**Page extract:**
begin
Keeping all this in mind, let’s
look now at an example exercise.
An alpha particle is fired toward a
fully ionized gold nucleus. The figure shows five possible
paths along which the alpha particle could initially move. For which path would the alpha
particle undergo the least deflection due to the gold nucleus?
Looking at our figure, we see here
the gold nucleus. And we’re told that this gold atom
is fully ionized. That is, all of its electrons are
stripped off. So there are no negative charges
here, only the positively charged nucleus. And then we have these five
possible pathways, path A, path B, C, D, and E, for an alpha particle to follow as
it approaches the nucleus. We want to know along which of
these five paths will the alpha particle be deflected least due to its interaction
with the gold nucleus.
To get a sense of what this
interaction will be like, let’s recall that an alpha particle is a helium
nucleus. That is, it consists of two
protons, we’ve drawn them here in blue, and two neutrons, we have them in green. So overall, an alpha particle has a
positive electric charge and so, we see, does our gold nucleus. Because these two objects have like
electrical charges, that means they’ll repel one another, push one another away.
What we’re going to assume though
is that because our gold nucleus is so much more massive than our much smaller alpha
particle, relative to the moving alpha particle, we’ll say that our gold nucleus is
stationary, fixed in place. So as our alpha particle travels,
potentially, all these different paths, it will move, but the gold nucleus will
not.
Let’s start looking at our path
options by considering path C. This path, if we follow it forward, leads directly to
the center of the gold nucleus. But as we think about the
interaction between an incoming alpha particle and that nucleus, we know that
physically the alpha particle will not reach the nucleus. The reason is that the closer the
alpha particle gets, the more strongly it will be repelled by an electrostatic
force, the coulomb force. So no matter how fast the alpha
particle is moving initially, that repulsion between it and the gold nucleus will
slow it down until eventually it comes to a stop. It will only be stopped for an
instant though. After that, it will start to move
back in the direction it came.
If we think about this motion in
terms of particle deflection, we can see that this is an extreme case. It wouldn’t be possible for the
alpha particle to be deflected more than it is here, where it goes in one way and
comes out 180 degrees opposite that. Path C, then, is an example of the
most deflection possible. And therefore, it won’t be our
answer for the path that undergoes the least deflection.
end
**Source material:**
begin
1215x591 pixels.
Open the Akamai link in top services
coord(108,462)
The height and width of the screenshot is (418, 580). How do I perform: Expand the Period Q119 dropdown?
end
**Instruction 1:** Quote the passage on alpha particle deflection starting at the words "An alpha particle is fired" and ending after the words "with the gold nucleus.".
**Instruction 2:** Write what follows the final sentence of the passage on alpha particle deflection.

**Exercise result 1:**
An alpha particle is fired toward a
fully ionized gold nucleus. The figure shows five possible
paths along which the alpha particle could initially move. For which path would the alpha
particle undergo the least deflection due to the gold nucleus?
Looking at our figure, we see here
the gold nucleus. And we’re told that this gold atom
is fully ionized. That is, all of its electrons are
stripped off. So there are no negative charges
here, only the positively charged nucleus. And then we have these five
possible pathways, path A, path B, C, D, and E, for an alpha particle to follow as
it approaches the nucleus. We want to know along which of
these five paths will the alpha particle be deflected least due to its interaction
with the gold nucleus.

**Exercise result 2:**
Now we saw that path C’s direction
was on axis with the center of the gold nucleus. But what if we move off of that
axis slightly? That is, what if we follow, say,
path B? In that case, our alpha particle
won’t come to a complete stop, because it’s not moving directly toward the nucleus,
but will instead be scattered or deflected. We see though that this deflection
is much less than that experienced by an alpha particle following path C. This is
because an alpha particle following path B is passing by the nucleus at a greater
distance. In fact, it’s generally true that
the more distance there is between our particle’s path and the gold nucleus, the
less that particle will be deflected.
We could show that this way. If we draw a line that passes right
through the center of the gold nucleus, since all five of our paths involve motion
that’s parallel to this blue line, then if we draw a line that’s perpendicular to
this horizontal blue one, the farther away from the blue line a particle’s path is,
the less that particle will be deflected as it follows that path. And that’s exactly what we want to
find. It’s the path that leads to the
least deflection of the alpha particle.
To figure out which of our five
paths this is, let’s extend this vertical line we’ve drawn a bit. And now we can pretend that it’s
the vertical axis of a graph. So this point right here will be
our origin. And then using a ruler, we’ll make
evenly spaced markings along this. Relative to these tick marks, these
markings, which we’ll leave without numbers or any units, let’s figure out where our
four remaining path candidates, paths A, B, D, and E, lie.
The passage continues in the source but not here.